Here’s what I mean; Defense is equal to 10 + Base Attack Bonus + Dex modifier + Shield bonus. The BAB is added to represent a skilled fighter’s ability to parry or otherwise use his weapon to protect himself. Also, it means that a fighting-type’s defense scales along with its offense, something missing in previous editions. When your attack roll overcomes your target’s Defense, you deal a static amount of damage based on your weapon, + STR modifier. If you roll much higher than your target’s Defense, you can increase your damage. Medium and Heavy Armors typically soak some of this damage. If you roll a successful crit, your target makes an Armor check; d20 + Armor bonus + Fortitude, against a DC set by your weapon. If they fail the Armor check, then you roll your weapon’s crit die (d4, d6, d8, d10, or d12), and add your STR modifier; this is how many Wound points the target loses. Again, their Armor’s soak applies (unless they fail their Armor check by a lot).

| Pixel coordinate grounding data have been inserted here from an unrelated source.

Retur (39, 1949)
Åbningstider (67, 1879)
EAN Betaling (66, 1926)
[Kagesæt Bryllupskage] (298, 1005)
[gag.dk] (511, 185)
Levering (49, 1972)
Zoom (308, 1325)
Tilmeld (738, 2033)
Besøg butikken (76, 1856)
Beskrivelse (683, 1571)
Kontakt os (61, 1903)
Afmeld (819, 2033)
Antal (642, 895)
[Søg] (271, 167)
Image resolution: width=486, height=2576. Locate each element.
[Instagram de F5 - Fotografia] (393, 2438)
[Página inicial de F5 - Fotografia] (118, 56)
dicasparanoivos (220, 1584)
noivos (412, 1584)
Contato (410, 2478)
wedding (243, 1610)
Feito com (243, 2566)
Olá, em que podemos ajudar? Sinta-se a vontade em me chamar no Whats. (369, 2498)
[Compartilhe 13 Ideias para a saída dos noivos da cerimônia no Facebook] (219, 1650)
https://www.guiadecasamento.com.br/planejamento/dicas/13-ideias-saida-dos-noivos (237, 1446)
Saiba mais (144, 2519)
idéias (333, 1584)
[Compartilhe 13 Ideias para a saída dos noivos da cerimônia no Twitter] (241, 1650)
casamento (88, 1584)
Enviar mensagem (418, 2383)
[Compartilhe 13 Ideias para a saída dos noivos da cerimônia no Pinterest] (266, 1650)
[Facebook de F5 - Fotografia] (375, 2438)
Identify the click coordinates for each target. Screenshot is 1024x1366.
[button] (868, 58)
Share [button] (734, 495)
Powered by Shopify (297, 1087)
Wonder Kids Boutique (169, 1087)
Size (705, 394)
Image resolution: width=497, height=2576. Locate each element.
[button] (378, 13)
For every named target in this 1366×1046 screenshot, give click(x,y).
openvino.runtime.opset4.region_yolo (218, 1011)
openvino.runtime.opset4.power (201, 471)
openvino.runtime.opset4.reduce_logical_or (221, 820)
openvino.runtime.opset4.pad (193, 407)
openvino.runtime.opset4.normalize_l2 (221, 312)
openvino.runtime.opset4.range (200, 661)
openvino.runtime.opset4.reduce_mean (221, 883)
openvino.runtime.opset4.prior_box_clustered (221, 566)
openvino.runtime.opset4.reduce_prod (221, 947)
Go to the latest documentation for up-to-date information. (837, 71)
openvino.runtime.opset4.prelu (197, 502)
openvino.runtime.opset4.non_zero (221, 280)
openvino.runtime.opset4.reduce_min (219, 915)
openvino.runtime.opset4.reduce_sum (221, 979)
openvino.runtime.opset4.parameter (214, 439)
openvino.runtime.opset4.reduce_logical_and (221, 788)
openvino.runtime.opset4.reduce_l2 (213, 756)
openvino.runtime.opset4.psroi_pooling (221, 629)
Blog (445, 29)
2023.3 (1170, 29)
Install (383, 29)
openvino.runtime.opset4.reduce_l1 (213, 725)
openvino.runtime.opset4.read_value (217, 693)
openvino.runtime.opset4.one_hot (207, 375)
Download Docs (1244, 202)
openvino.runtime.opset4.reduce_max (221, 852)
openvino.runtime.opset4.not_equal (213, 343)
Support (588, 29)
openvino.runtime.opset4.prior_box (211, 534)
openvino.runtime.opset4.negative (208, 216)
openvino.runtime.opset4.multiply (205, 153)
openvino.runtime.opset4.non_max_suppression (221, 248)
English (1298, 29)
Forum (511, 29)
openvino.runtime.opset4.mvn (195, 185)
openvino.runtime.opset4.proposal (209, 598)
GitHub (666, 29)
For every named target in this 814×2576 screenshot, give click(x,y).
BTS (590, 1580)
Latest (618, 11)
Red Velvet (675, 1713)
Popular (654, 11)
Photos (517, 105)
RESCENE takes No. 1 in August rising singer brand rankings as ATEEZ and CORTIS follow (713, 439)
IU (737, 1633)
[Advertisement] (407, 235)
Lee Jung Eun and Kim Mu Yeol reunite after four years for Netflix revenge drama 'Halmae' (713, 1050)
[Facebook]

This is the core chassis that this game will be running on, combined with the ideas talked about last time (Areas, static initiative, active defense, simultaneous action, etc.). Very soon I’ll be able to put up the resource management systems I’m fiddling with, which will begin to shed some light on what different classes will look like. Leave a comment if you have any suggestions or see any glaring issues with the above.

*If this proves to be too limited in use, or too easy to abuse, I can just make it a re-roll, take the better result. I guess I could just add 10 for a point of Stamina, but I’m trying to avoid temporary arithmetic modifiers as much as I can.